In reply, we must argue that: (i) if God allows it, then hell is moral, since God is righteous; (ii) if God allows it, hell is intolerable, for that is how the demons find it to be; (iii) on a traditional understanding hell is imposed on those who do not choose it and who do not fully know what is happening; (iv) hell on a traditional view is usually seen to be permanent.
To my mind, again, one has to allow for the serious possibility that hell is eternal torment, but that it is possible that God will not allow this to happen. That is, it is safest to assume Carson’s stance, but then to hope that you are wrong – knowing that being wrong is possible, in a slight modification of what appear to be the levels of certainty that accompany Carson’s stance.
So, hell could be eternal torment, so turn to Christ and don’t go there.
But, if our hopes that God does not in the end allow an eternal hell come true, then how are they likely to come true, biblically-speaking?

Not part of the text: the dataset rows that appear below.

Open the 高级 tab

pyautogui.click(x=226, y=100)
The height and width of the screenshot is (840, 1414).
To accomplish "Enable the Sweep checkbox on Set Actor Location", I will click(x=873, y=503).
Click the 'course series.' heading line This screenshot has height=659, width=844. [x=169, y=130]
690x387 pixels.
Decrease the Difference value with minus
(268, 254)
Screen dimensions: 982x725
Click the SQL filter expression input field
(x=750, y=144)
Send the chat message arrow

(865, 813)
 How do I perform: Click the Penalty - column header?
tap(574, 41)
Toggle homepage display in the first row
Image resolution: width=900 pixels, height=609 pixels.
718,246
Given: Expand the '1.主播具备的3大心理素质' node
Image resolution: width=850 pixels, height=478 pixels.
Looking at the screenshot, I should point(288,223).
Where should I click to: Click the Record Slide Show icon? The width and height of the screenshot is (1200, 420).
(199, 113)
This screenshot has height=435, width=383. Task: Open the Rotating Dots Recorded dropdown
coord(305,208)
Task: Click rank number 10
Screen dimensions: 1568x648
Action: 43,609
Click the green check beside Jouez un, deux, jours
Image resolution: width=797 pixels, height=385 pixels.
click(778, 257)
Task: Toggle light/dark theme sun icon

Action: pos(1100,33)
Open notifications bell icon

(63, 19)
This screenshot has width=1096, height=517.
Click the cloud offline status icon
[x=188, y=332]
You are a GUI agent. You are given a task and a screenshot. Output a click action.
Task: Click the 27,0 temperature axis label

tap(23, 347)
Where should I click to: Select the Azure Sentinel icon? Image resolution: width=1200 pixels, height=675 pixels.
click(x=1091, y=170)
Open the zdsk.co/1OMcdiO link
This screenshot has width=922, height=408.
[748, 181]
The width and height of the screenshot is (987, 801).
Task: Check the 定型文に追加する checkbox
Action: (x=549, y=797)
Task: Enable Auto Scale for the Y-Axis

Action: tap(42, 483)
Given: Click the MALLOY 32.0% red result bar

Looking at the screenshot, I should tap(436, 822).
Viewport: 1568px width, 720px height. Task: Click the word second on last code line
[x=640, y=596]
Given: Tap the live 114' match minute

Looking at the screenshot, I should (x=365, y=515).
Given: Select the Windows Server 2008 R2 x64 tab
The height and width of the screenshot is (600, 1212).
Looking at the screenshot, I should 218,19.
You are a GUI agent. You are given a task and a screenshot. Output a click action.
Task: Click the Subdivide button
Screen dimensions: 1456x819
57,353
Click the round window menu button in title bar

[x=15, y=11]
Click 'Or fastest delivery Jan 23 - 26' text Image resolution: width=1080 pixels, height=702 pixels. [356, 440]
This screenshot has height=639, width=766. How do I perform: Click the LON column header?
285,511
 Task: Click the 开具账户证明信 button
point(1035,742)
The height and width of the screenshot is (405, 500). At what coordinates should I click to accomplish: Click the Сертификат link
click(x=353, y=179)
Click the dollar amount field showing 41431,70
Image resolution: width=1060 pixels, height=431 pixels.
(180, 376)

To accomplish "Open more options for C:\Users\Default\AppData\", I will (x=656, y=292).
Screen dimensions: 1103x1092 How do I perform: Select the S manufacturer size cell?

Well, in my view, several points have to be held in tension here: (a) there are definite question-marks over the extent of canonicity in relation to Jewish apocalyptic. 1 Enoch, for example, is included in some Ethiopian Bibles and in some Slavic Bibles, and was considered to contain true revelation in Jesus’ time, not least by several of the New Testament writers, and by several of the Church Fathers. It cannot be argued that the later exclusion of 1 Enoch from the canon was above suspicion either. My position is that history has excluded it from the canon, that God is sovereign, and so it isn’t canon. However, just as non-biblical books can contain truth, so the New Testament writers saw truth in 1 Enoch, and so we can also see truth in it. Not that 1 Enoch is soft on hell – it isn’t comforting at all in this respect.
(b) The query over 1 Enoch, though, does make us aware of the world of Jewish apocalyptic more broadly, in which there was a great deal of mutually contradictory speculation as to the nature of hell. In one place, hell is pictured as the damned being digested within the stomach of a Satan-like figure. In another place, the demons that one serves unwittingly in one’s life-time are there to meet you personally when you arrive in hell. My point is that “hell” in Jewish apocalyptic is a fluid notion. The apocalyptic in the biblical canon removes much of this speculative element, but must still be viewed against its background context of ideas, which is heavily speculative.
(c) This speculative element seems to have found its way into the Scriptures, as Thiselton suggests. Three traditions seem to contradict one-another somewhat: eternal torment, annihilation, and universal salvation. Given the speculative background context of ideas, it is safer to view these three traditions as the specific apocalyptic speculative traditions to which God would authoritatively draw our attention. We are not presented with a neat system into which these ideas are dovetailed into pre-packaged tessellation, but with opposing ideas that are designed to involve us as Bible–readers. Thus, it is as though God asks, “What if hell is eternal torment? Then you’d better repent! What if you think this is unjust? Then how do you know for sure hell isn’t annihilation? Don’t be so quick to call me ‘unjust’! What if I say I will save everybody? Then you will simply use this as an excuse to continue in sin – so I will not give you that assurance!”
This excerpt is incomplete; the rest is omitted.